Et globalement, malgré l'épisode d'inflation qui aurait pu restreindre la demande pour les étoffes premium de la marque, celle-ci est en hausse, portée par la notoriété de la marque. Une notoriété que soutiennent également diverses collaborations. « Nous avons par exemple travaillé avec Air France pour son 90eme anniversaire et le 40eme anniversaire du Concorde. Nous avons proposé de faire un châle dédié, avec les meilleures laines de France et d'Australie, en co-branding, avec les étiquettes des deux marques. Pour nous, c'est une très belle vitrine. Et ce projet nous a beaucoup plu techniquement ».
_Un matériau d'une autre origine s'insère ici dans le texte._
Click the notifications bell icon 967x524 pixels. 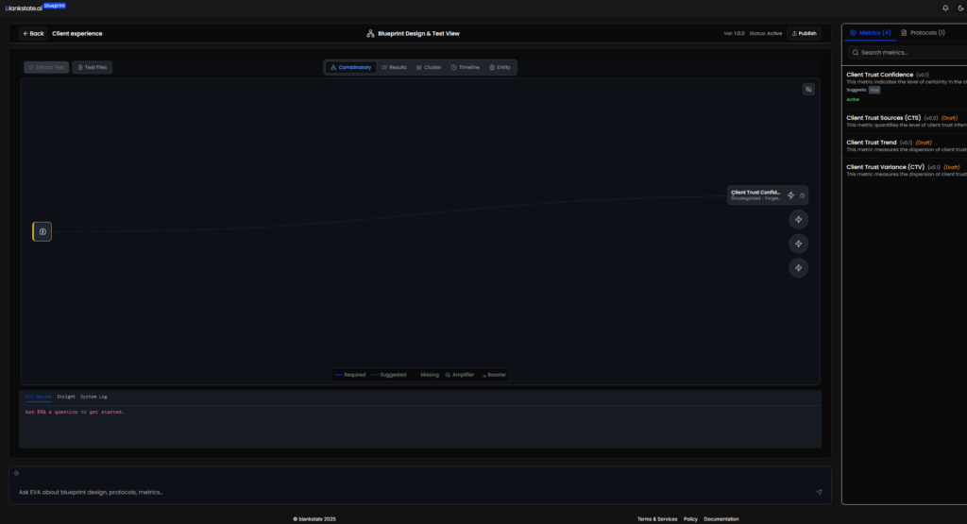pyautogui.click(x=945, y=8)
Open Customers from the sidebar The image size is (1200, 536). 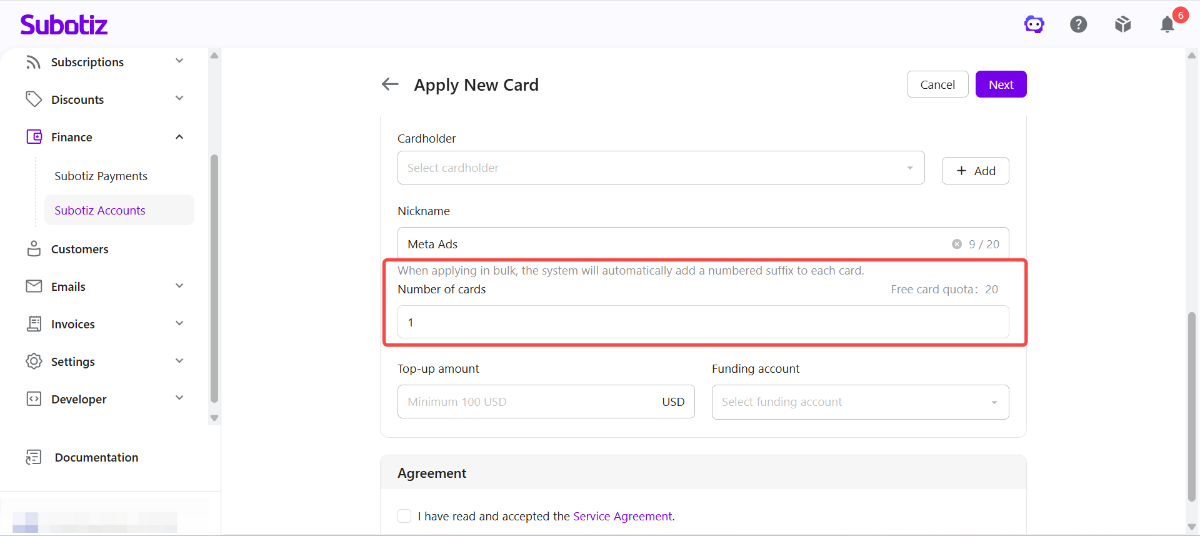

Et l'an dernier, un autre partenariat a été mis en œuvre avec la marque Le Jacquard Français, donnant lieu à un plaid à la couleur des nappes de ce partenaire. « Nous avons aussi travaillé avec Couleur Chanvre qui se trouve à Saint-Jean-de-Luz avec qui nous avons lancé des plaids composés de deux tissus cousus l'un à l'autre : l'un en chanvre, l'autre en mérinos de notre création ».

Et les demandes sont nombreuses. « Nous recevons toutes les semaines des messages de designers qui aimeraient travailler avec nous ». Le signe d'une évolution du marché ? « Nous avons longtemps été isolés à cause du désastre des délocalisations. Nous sommes restés, et avons fait preuve de persévérance. Et aujourd'hui, il semble que cette persévérance soit récompensée. Nous avons désormais l'impression d'appartenir à un écosystème auquel on participe - nous sommes par exemple fondateurs du Collectif Tricolor [association interprofessionnelle qui rassemble éleveurs ovins, artisans, manufactures, acteurs de la création, de la distribution, et territoires, ndlr]. On se sent à nouveau dans une filière avec des marques partenaires, textiles ou pas. Il existe une forme de solidarité entre acteurs. On se fait travailler les uns les autres ».

La relocalisation : une affaire de produits premium ?

Ce qui n'empêche que la relocalisation semble encore lointaine. « On en parle beaucoup, mais en matière d'ampleur, on n'est pas à la cheville de ce que la France a été dans le textile ». Et si celle-ci se concrétise, sera-t-elle l'apanage des marques premium ? Jean-Louis Brun le pense : « grâce aux charges salariales qui nous permettent de financer la santé, les retraites, la solidarité, produire français a un coût ». Et s'il se réjouit de cette organisation à l'œuvre, il estime qu'il faudrait aussi faire preuve de solidarité à l'égard des entreprises jouant le jeu du made in France. Mais aussi revoir la légitimité de certaines taxes qui, pense-t-il, créent une inéquité vis-à-vis de la concurrence internationale.

D'autant que la marque nourrit des ambitions internationales qu'elle peine à réaliser. « L'export ne représente que 15 % de notre chiffre d'affaires. Pour une maison française de produits premium, c'est assez faible ». Jusqu'en 2008 pourtant, la marque était bien distribuée sur la rive nord de la Méditerranée. La crise économique l'en a éloignée. « Depuis, nous n'avons jamais retrouvé le niveau que nous avions ». Et la configuration à l'étranger n'est pas toujours évidente : « En France on trouve beaucoup de distributeurs multi-marques, à l'étranger ce n'est pas le cas. Il faudrait que nous ayons nos propres points de vente mais nous sommes encore trop petits ». L'entreprise espère désormais accélérer sur ce sujet.